Esto tiene mucho que ver, en mi opinión, con que las vivencias, las experiencias y las ideas y formas de hacer con las que nos ponemos en contacto durante nuestro paso por la escuela determinarán qué entendemos por sentido común, qué vemos como normal en el mundo y la sociedad que habitamos y qué esperamos encontrarnos en ella.
Es por ello que el paso por la escuela de todos los ciudadanos y ciudadanas debería representar una profunda experimentación en primera persona de la democracia, la inclusión, la vida en sociedad, la diversidad, la resolución de conflictos desde una perspectiva colectiva, etc.
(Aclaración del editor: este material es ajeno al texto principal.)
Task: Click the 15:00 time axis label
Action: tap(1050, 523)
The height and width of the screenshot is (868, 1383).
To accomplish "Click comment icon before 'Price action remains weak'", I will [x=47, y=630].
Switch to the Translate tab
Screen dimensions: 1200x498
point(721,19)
El problema es que la escuela representa, salvando honrosas excepciones, todo lo contrario, y nos pone en contacto a todos y a todas durante toda nuestra etapa obligatoria (pensemos en la enorme experiencia que esto significa: seis horas al día durante cinco días a la semana durante al menos 16 años, pero con mucha frecuencia, muchos años más) con significados y marcos de pensamiento cercanos y muy usados por la extrema derecha.
La cultura escolar
Ya hablamos en otro artículo de este mismo diario cómo existe un sesgo de clase, basado en el concepto de distinción de Bourdieu (1998), en cómo la educación determina qué es un conocimiento válido y qué no.
Aquella idea de la alta cultura y la baja cultura que algunos usan para mantener sus privilegios de clase y que conecta con todo el discurso ampliamente extendido del conocimiento poderoso: que reclama una vuelta a las disciplinas básicas, al conocimiento ilustrado, que la pedagogía buenista, la neopedagogía o el pedagogismo (me pierdo con tanto nombre), es la culpable de haber extirpado de las aulas, que en algún tiempo pretérito (no se me ocurre cuál) eran la cuna del saber. No como ahora, que el nivel está cada día más bajo (nótese mi ironía).
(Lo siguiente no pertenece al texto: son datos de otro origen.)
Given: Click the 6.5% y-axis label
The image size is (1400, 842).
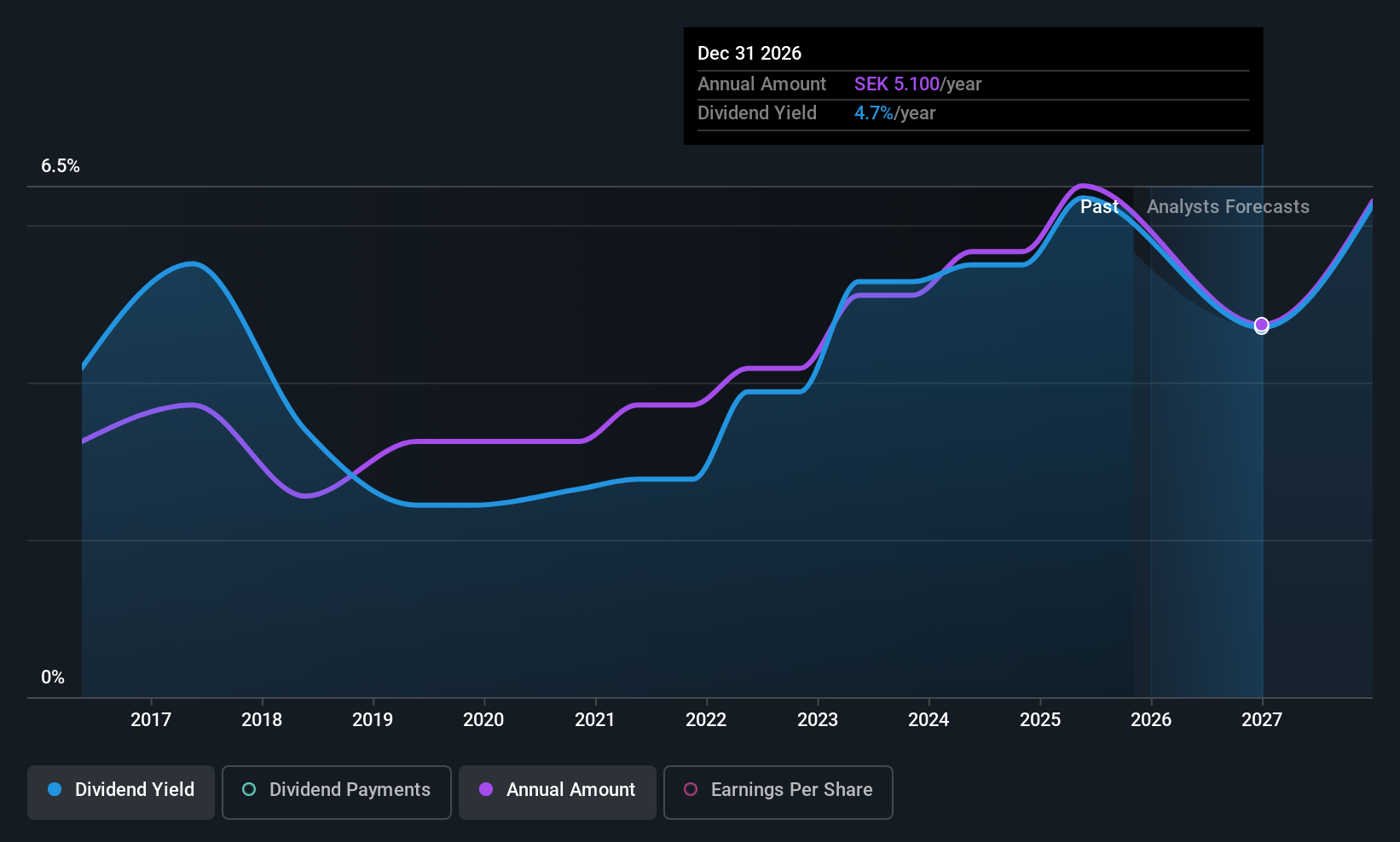Looking at the screenshot, I should [x=61, y=165].
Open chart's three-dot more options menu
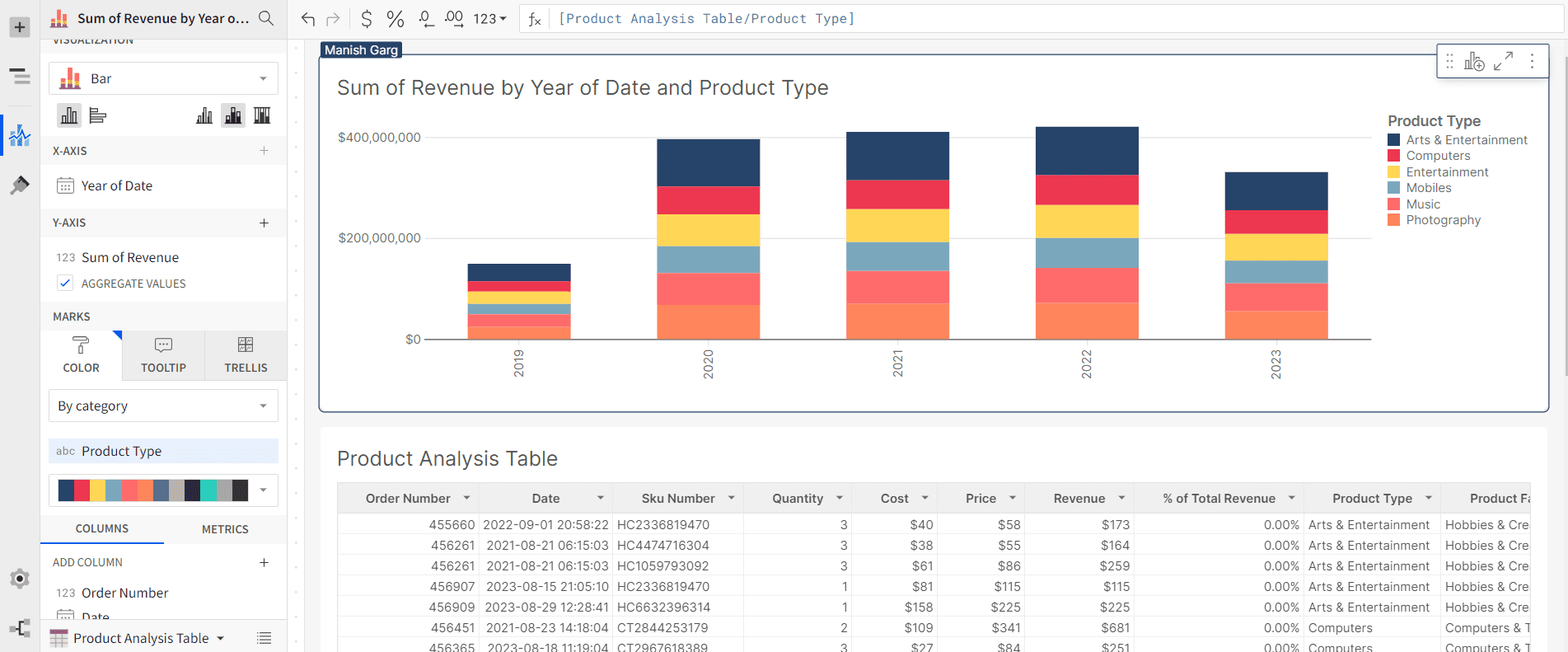The width and height of the screenshot is (1568, 652). [1532, 61]
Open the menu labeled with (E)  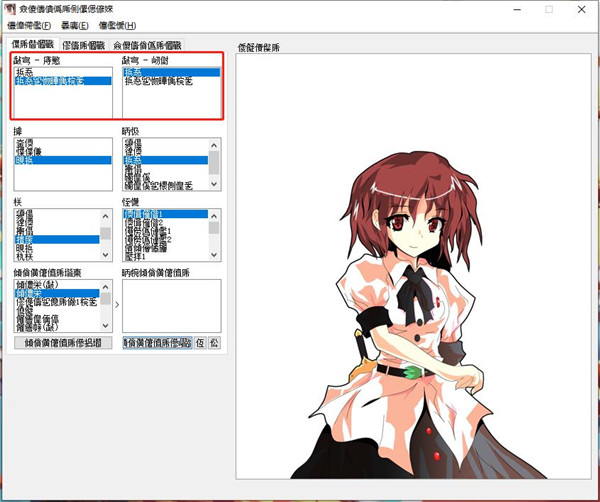point(75,25)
A esto se le suman otras cuestiones muy asentadas en la cultura escolar. Lo que Biesta (2017) denomina “learnification” como perspectiva centrada únicamente en el aprendizaje como acto individual del alumnado y desconectada de la parte más social, ética y política del acto educativo, con todas las implicaciones que esto conlleva para familiarizarnos con el marco del individualismo.
Muy unido a esto está también la perspectiva que me gusta llamar “cerebralización de la educación”, a través de la cual la educación es un acto meramente relacionado con el funcionamiento del cerebro, una cuestión neurológica sin más y, por lo tanto, desconectada, de nuevo, de todas las cuestiones sociales, éticas y políticas.
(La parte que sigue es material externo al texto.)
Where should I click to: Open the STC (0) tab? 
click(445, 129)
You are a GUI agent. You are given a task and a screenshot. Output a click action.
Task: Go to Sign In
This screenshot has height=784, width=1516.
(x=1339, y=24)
Igualmente, en esta cultura escolar, el sentido común de lo educativo es de una concepción bancaria (Freire, 1970), basada en el almacenamiento de información inconexa y sin aplicación práctica, con la esperanza de que esta pueda ser usada en un futuro que rara vez llega fuera de la escuela. Limitando el sentido del conocimiento escolar únicamente al cambio de este por unas notas, cuestión que beneficia siempre a las clases sociales más altas cuyo capital cultural valora este uso meritocrático del conocimiento.
Pero si existe una cuestión central en la cultura escolar, esta es sin duda la homogeneización.
La homogeneización está instalada en el ADN de la escuela, del profesorado y de la sociedad, y tiene que ver con esta idea de que todos y todas deben estar haciendo lo mismo al mismo tiempo. Una especie de ilusión colectiva en la que todos y todas pueden y deben llegar al mismo punto. Me refiero a ello como ilusión colectiva porque esto humanamente (biológica, neurológica y socialmente), siquiera es posible.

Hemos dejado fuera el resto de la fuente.